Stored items
Content starts

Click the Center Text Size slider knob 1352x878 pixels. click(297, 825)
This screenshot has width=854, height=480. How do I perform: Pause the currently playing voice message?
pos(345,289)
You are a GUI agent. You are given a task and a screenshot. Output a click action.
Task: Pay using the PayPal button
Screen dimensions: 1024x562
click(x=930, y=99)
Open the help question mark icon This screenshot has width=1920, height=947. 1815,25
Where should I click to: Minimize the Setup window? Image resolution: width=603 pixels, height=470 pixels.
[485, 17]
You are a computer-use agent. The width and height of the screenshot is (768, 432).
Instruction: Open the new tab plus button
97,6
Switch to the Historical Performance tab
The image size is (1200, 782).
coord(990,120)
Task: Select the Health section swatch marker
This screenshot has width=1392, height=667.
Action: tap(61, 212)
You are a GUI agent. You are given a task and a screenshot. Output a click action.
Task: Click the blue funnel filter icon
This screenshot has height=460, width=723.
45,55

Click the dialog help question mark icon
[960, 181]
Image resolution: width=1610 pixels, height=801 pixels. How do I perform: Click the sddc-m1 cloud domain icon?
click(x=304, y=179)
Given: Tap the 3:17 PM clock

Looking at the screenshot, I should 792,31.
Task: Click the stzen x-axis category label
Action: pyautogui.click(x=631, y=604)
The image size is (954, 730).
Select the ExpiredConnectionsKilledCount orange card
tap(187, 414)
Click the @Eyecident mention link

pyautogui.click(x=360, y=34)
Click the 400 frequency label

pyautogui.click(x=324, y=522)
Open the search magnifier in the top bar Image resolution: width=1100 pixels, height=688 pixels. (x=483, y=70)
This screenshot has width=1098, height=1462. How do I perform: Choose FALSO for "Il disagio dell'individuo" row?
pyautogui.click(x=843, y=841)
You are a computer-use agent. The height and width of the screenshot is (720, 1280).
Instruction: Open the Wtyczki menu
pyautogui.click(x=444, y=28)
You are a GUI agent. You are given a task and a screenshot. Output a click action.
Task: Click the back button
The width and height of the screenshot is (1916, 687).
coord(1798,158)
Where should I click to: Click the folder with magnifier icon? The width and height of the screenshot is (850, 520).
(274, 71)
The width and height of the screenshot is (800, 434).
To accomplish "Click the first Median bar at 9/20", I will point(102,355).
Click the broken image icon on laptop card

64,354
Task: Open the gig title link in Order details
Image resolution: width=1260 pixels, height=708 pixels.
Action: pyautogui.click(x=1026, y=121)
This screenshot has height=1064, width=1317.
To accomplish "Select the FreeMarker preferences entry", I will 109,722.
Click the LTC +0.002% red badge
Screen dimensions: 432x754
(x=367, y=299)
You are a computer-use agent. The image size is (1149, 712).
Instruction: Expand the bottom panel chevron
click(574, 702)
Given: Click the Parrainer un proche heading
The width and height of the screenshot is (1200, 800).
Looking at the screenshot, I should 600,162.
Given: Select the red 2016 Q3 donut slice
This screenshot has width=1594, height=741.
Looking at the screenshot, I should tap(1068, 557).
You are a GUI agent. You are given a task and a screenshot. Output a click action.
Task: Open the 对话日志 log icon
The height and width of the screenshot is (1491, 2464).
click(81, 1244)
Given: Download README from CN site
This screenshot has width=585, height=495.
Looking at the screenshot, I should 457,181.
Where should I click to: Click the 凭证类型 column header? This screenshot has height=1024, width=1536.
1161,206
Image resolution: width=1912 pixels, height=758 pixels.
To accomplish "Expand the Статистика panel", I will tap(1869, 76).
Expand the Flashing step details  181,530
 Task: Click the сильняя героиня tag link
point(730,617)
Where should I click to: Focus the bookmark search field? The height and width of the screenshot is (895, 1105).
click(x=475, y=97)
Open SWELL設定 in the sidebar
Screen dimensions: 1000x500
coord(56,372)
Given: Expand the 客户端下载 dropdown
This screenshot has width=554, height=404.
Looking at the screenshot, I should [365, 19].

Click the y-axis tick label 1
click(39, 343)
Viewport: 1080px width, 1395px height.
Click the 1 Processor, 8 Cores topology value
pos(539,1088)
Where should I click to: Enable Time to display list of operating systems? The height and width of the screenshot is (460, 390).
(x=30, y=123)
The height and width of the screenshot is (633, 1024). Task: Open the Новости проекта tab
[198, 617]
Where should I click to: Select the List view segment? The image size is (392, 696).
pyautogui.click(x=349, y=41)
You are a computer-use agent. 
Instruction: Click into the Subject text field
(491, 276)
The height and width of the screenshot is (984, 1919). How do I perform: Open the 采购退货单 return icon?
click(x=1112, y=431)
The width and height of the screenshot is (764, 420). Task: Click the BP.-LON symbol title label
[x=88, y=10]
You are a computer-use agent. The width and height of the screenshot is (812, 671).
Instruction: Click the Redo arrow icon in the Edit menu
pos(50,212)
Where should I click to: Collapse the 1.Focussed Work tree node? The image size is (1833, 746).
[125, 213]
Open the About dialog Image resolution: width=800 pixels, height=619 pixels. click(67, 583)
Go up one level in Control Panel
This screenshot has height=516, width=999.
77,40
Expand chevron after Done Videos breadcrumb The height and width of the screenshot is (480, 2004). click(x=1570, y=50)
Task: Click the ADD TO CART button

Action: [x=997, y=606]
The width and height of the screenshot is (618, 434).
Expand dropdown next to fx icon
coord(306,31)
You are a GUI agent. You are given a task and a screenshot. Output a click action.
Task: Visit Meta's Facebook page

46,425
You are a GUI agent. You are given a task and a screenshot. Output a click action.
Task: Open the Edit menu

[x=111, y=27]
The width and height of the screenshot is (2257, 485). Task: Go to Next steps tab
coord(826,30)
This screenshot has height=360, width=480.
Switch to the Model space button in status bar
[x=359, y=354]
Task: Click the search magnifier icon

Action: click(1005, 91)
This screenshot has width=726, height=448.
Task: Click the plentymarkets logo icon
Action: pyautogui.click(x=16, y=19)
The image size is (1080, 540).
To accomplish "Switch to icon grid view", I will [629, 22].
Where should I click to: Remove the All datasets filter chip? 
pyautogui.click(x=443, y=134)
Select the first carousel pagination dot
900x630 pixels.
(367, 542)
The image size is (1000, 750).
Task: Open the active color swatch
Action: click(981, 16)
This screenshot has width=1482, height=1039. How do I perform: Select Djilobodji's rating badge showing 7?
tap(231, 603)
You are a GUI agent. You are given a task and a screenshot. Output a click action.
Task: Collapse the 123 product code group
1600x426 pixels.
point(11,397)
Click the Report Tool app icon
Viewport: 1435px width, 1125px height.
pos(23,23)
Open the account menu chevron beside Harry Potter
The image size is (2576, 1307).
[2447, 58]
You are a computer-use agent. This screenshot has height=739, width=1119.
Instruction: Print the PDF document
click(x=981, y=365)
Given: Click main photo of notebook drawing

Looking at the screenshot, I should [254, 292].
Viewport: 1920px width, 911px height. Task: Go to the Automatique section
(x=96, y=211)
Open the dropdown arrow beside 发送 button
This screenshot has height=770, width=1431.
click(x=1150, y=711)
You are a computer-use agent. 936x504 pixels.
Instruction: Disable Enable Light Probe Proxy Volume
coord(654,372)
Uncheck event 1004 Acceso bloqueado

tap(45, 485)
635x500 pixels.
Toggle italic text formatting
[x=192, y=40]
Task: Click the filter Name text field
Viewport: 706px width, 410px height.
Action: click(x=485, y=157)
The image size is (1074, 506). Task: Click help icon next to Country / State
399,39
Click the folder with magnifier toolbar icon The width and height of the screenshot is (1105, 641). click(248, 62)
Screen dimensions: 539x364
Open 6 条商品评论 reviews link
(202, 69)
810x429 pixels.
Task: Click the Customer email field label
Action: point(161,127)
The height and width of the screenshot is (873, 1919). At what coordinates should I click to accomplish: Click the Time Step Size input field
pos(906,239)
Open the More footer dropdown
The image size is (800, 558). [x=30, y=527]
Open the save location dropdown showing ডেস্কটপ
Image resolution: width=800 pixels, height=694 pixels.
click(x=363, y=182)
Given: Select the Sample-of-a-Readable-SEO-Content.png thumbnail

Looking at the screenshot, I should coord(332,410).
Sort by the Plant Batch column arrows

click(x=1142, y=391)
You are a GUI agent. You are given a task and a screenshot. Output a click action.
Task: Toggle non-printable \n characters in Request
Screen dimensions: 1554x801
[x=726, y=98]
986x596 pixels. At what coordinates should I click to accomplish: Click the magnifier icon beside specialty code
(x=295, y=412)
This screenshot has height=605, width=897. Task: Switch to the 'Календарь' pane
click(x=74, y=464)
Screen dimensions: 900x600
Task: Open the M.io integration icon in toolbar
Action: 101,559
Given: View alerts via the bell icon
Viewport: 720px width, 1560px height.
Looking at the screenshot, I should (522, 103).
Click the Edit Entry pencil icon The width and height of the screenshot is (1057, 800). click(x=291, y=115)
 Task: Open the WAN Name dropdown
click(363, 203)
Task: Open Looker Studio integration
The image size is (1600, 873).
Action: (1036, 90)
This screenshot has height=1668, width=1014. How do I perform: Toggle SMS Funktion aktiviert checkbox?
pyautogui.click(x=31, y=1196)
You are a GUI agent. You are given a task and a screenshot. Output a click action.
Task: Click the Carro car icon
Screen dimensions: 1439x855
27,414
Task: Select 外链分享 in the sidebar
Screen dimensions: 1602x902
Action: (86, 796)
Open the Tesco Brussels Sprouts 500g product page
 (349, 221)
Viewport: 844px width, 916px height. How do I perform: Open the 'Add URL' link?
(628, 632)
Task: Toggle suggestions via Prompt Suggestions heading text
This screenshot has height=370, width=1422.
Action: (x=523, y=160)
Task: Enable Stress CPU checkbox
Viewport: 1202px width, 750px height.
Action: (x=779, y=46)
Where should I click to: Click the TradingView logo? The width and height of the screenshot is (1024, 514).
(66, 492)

Content ends

Each line above that contains the word "details" should be returned.

Task: Open the gig title link in Order details
Expand the Flashing step details  181,530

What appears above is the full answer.